The second webinar in the PCHSS 2020-2021 Webinar Series was on Harnessing Digital Technologies to Enhance Patient Safety. 

Event summary

When we strive for patient safety, we aim for the absence of preventable harm to a patient in the provision of care and a reduction in the risk of unnecessary harm associated with healthcare. From better training to improvements in workplace culture, there are countless ways to curb harm and the risk of adverse care events, but undoubtedly one of the most promising is the increasing use of digital technologies.

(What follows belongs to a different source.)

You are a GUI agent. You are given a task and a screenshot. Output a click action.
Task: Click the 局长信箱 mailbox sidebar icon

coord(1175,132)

This webinar featured presentations from experts in the fields of patient safety and artificial intelligence (AI). To begin, Professor Johanna Westbrook spoke on her research on electronic medications management (eMM) systems in Australian hospitals. Specifically, she discussed her findings from an innovative stepped-wedge trial designed to determine whether medication error rates significantly declined following implementation of an eMM system in a tertiary paediatric hospital. From there, Associate Professor Shlomo Berkovsky discussed his work on the use of AI for categorising frail elderly patients. Frailty is a clinical state in which the ability of people to cope with everyday stressors is compromised by age-associated declines. The goal of this work is to improve decision-making about treatments and procedures appropriate for each category of frail elderly patient.

The conversation was moderated by Farah Magrabi, Associate Professor at the Australian Institute of Health Innovation, Macquarie University.

Speakers

Professor Johanna Westbrook is Lead Investigator for the PCHSS’s Shared Health Information Research Stream and the Director of the Centre for Health Systems and Safety Research, Australian Institute of Health Innovation, Macquarie University. Her research has led to significant advances in our understanding of how clinical information systems deliver (or fail to deliver) expected benefits and supported translation of this evidence into policy, practice and IT system changes.

Associate Professor Shlomo Berkovsky is an investigator on the PCHSS’s Big Data and the Quality, Effectiveness and Cost of Care Research Stream and the leader of the Precision Health Research Stream at Macquarie University. His research focuses on the use of machine learning methods to develop patient models and personalised predictions of diagnosis and care. Shlomo also studies how sensors and physiological responses can predict medical conditions and how clinicians and patients interact with health technologies.